◆ About this exercise: From the line containing "You are a GUI" through the last line of the material, copy every line exactly, both ends inclusive; do not copy pictures.

◆ Entries supplied:
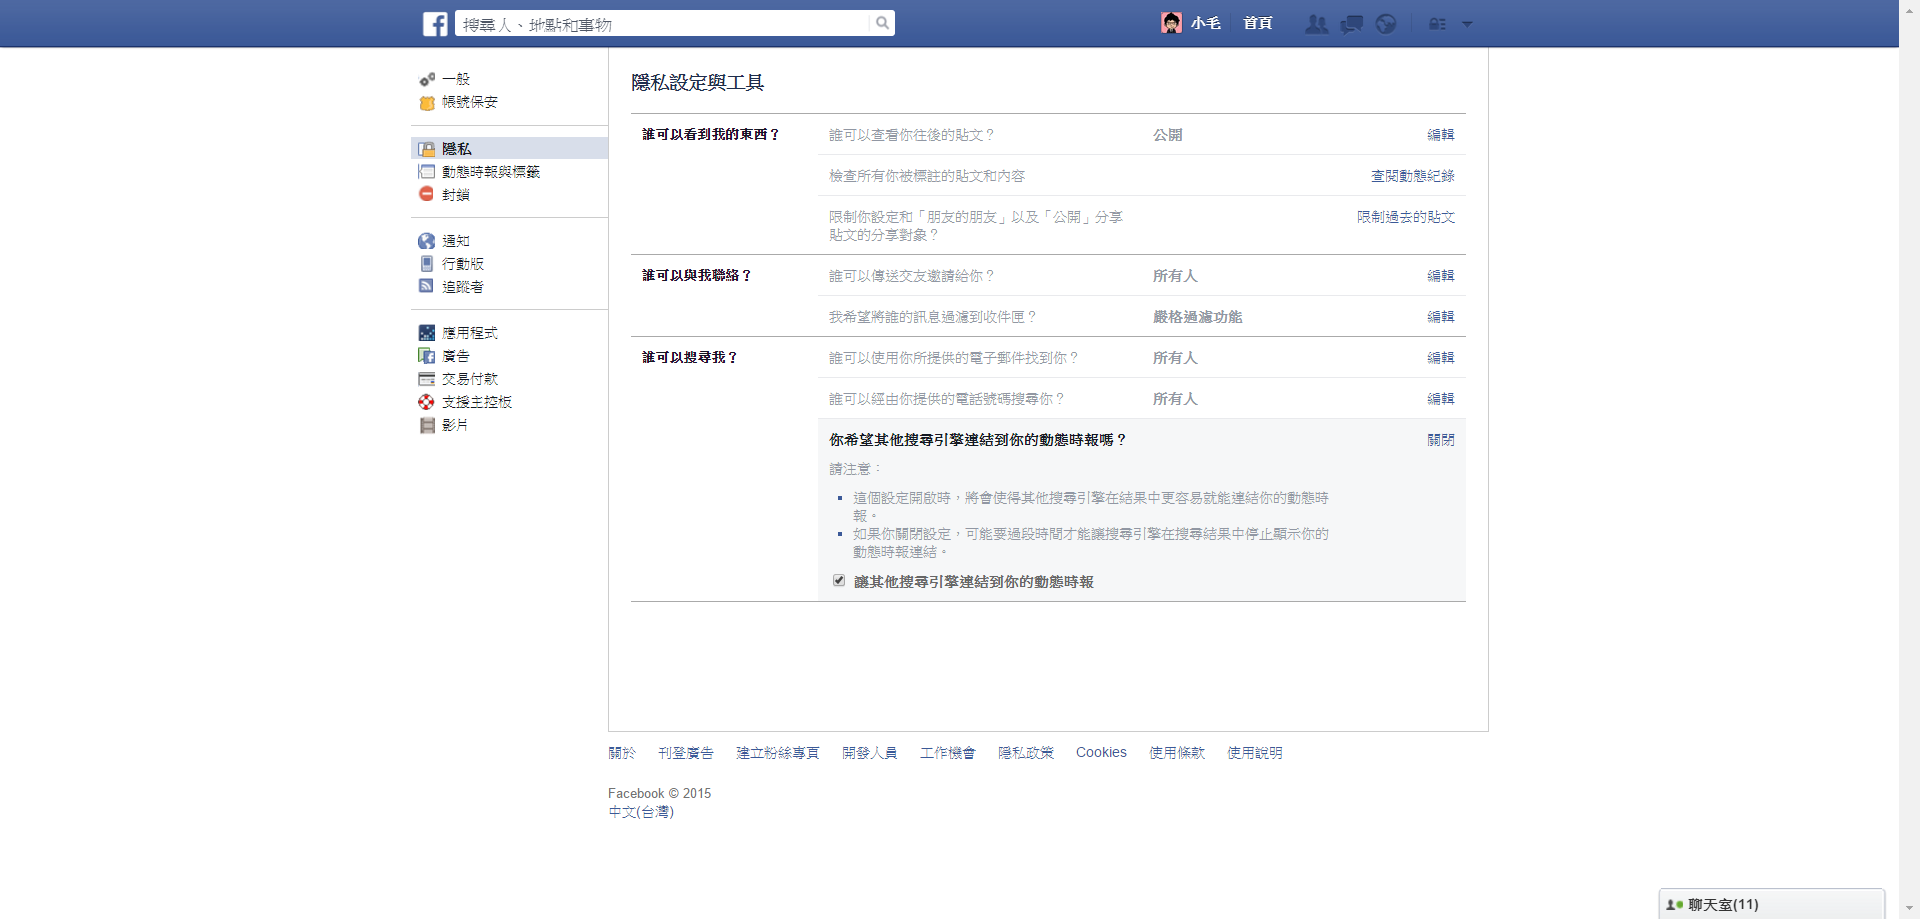This screenshot has width=1920, height=919.
Task: Go to 首頁 in the top bar
Action: pyautogui.click(x=1257, y=23)
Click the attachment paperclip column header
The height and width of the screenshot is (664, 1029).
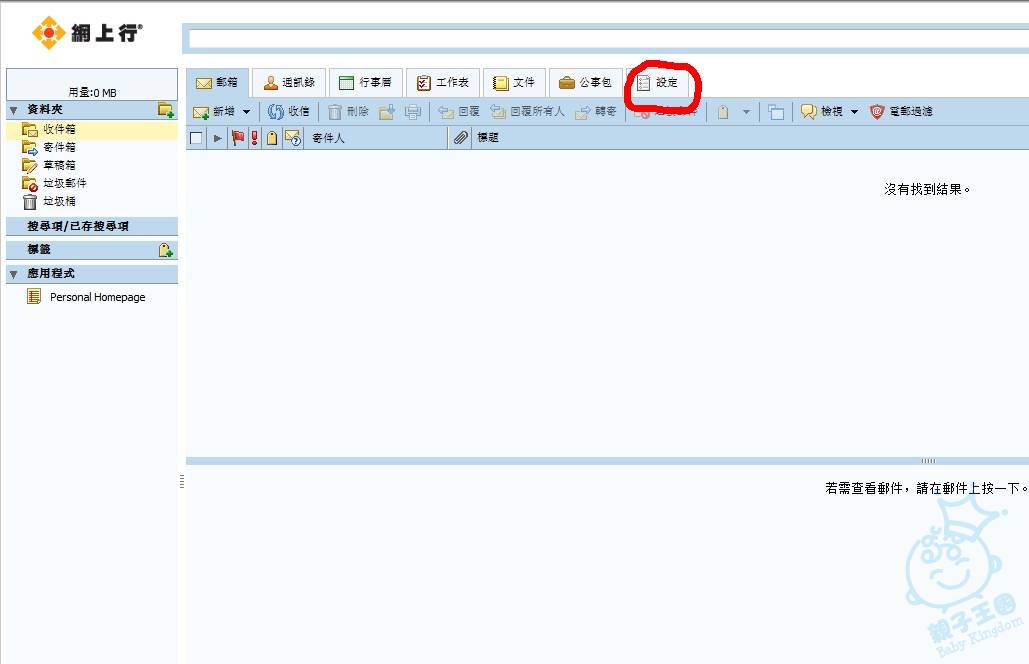(460, 138)
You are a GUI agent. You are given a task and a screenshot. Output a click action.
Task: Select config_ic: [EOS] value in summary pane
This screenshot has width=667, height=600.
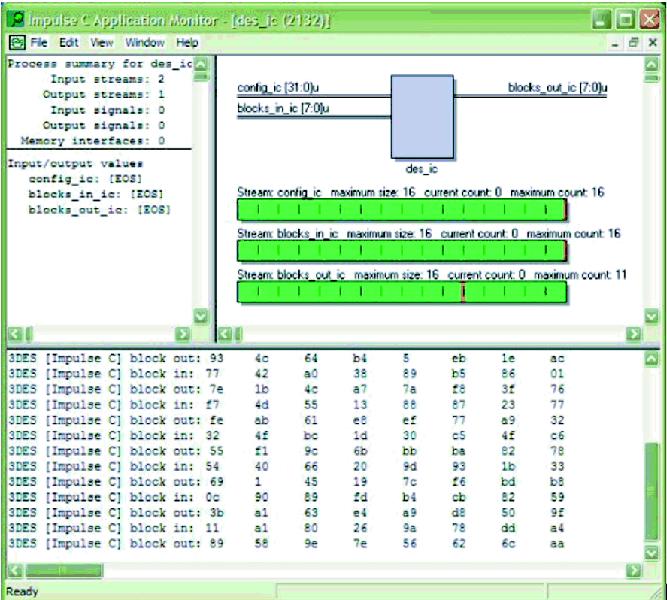[89, 177]

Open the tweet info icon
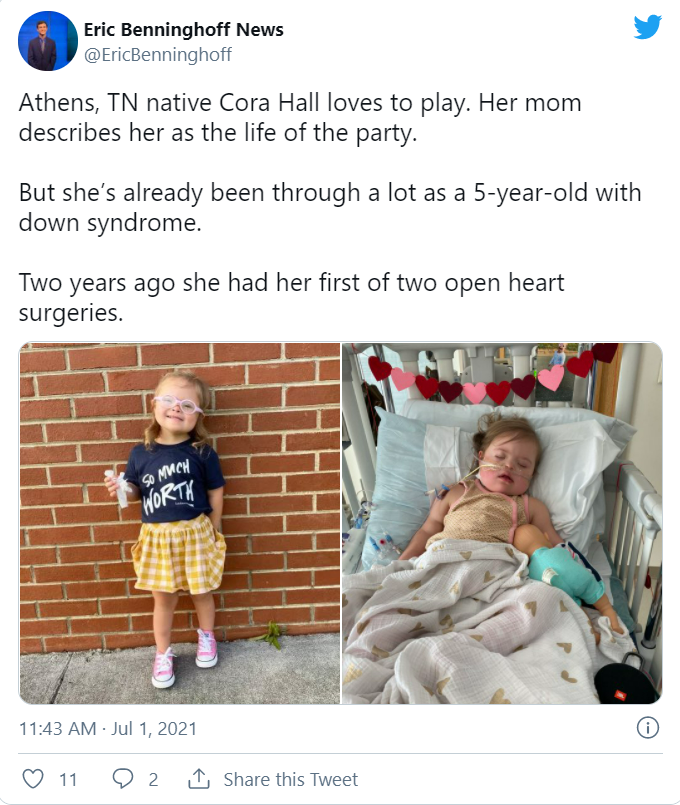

◆ Exercise result:
You are a GUI agent. You are given a task and a screenshot. Output a click action.
Task: Select config_ic: [EOS] value in summary pane
This screenshot has width=667, height=600.
[89, 177]

Open the tweet info icon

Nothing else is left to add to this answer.